A Texas district court judge invalidated four patents held by Allergan plc on its dry eye drug Restasis.
The ruling came in a dispute in the U.S. District Court for the Eastern District of Texas between Allergan and generic drugmakers led by Mylan NV and Teva Pharmaceutical Industries Ltd., Reuters reported Oct. 16.
Reuters reported that the ruling could allow the companies to market a generic copy of the drug.
Currently, there are no approved generic versions of the drug in the market. Restasis had global sales of about $1.49 billion in 2016.
Allergan said it will appeal the ruling. Chief Legal Officer Robert Bailey said the company is disappointed by the court's ruling and is carefully reviewing the decision and considering all options.
In September, Allergan transferred Restasis patents to the St. Regis Mohawk Tribe in an attempt to shield them from legal challenges.
The court has "serious concerns about the legitimacy of the tactic" used by Allergan and the tribe, Evercore ISI analyst Umer Raffat said in an Oct. 16 research note. He noted that Allergan claims to have sold the patents to the tribe, but "in reality it has paid the tribe to allow Allergan to purchase — or perhaps more precisely, to rent — the Tribe's sovereign immunity."

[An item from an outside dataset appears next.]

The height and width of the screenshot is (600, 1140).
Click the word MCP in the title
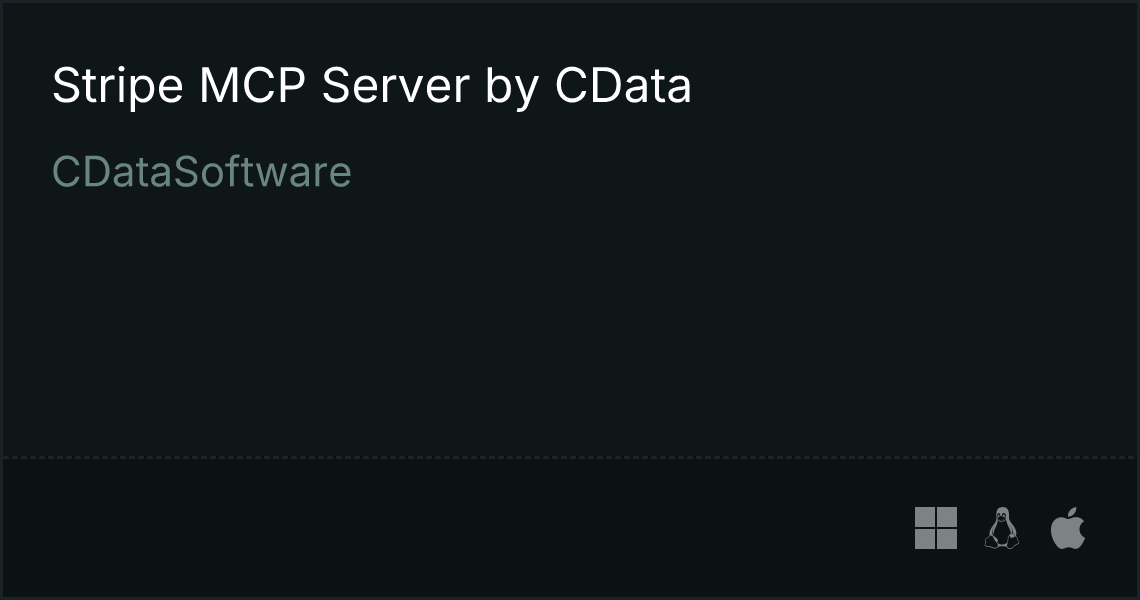point(252,85)
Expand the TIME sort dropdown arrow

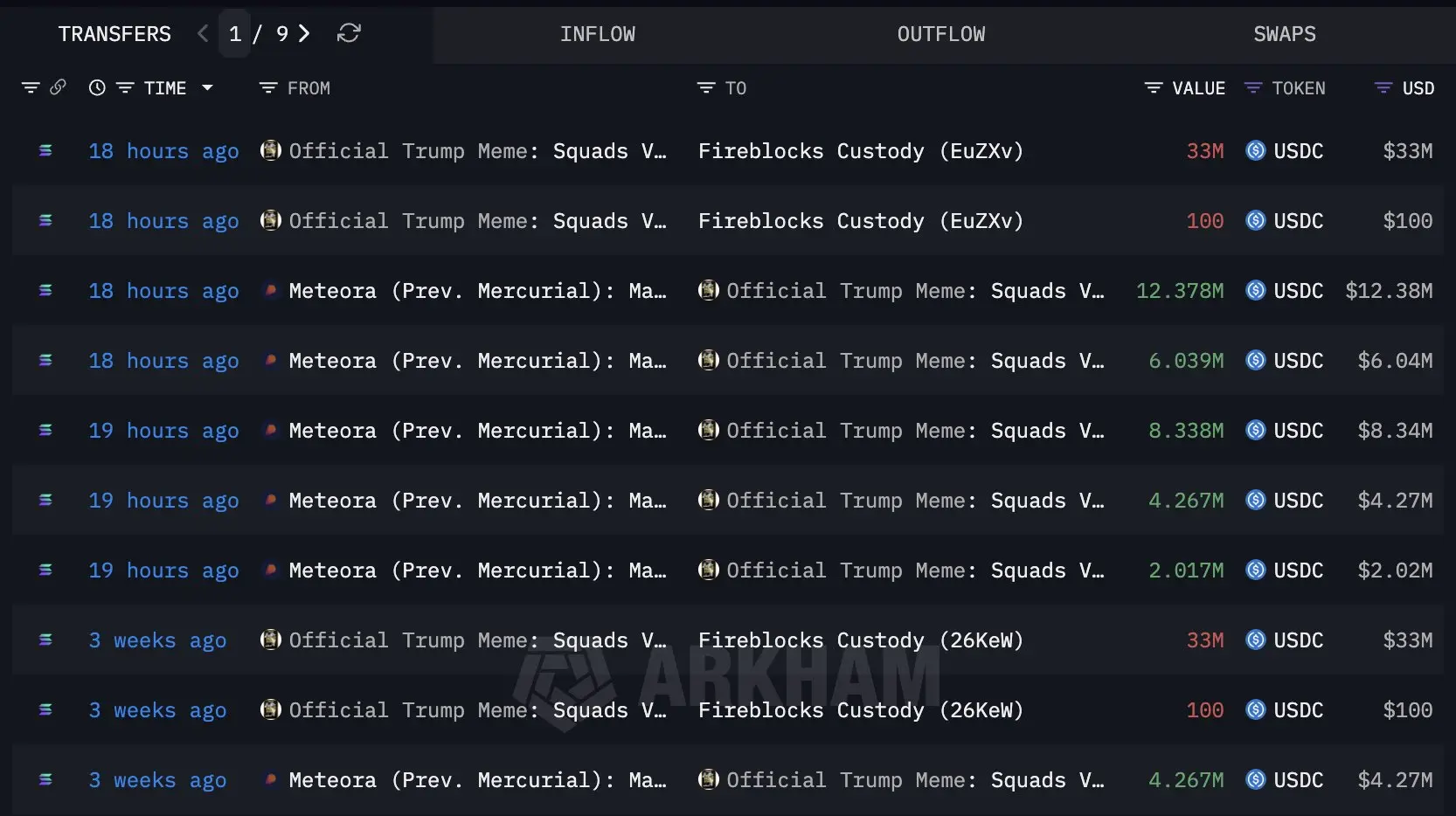coord(207,87)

"If that ploy succeeds, any patentee facing [inter partes review] proceedings would presumably be able to defeat," Raffat added.
Most recently, Mylan urged the judge to rule that the deal between Allergan and the tribe as a "sham" and to prevent the tribe from joining the patent case before the court, The Wall Street Journal reported Oct. 14. The company argued that "there has been no real change in ownership — just a maneuver to derail" a review by the U.S. Patent and Trademark Office.
Allergan filed a brief in response asking the court to add the tribe to the proceedings, stating that the ownership of the patents was transferred via a "legitimate arm's-length transaction," according to the Journal.
On Oct. 12, Allergan settled with Innopharma Inc. over certain patents of Restasis. The settlement allows InnoPharma to start selling a generic version of the drug in the U.S. from Feb. 24, 2024.
Previously, a coalition of 10 groups in the healthcare industry urged congressional leaders to examine the deal.
In a letter to House Speaker Paul Ryan, R-Wis.; House Minority Leader Nancy Pelosi, D-Calif.; Senate Majority Leader Mitch McConnell, R-Ky.; and Senate Minority Leader Chuck Schumer, D-N.Y., the groups criticized the transfer, calling it a "brazen attempt to circumvent U.S. law and engineer a mechanism to maintain monopolistic high drug prices."
The deal has also received criticism from certain U.S. senators. Allergan CEO Brent Saunders has defended the patent transfer and criticized the inter partes review process, calling it "flawed and broken."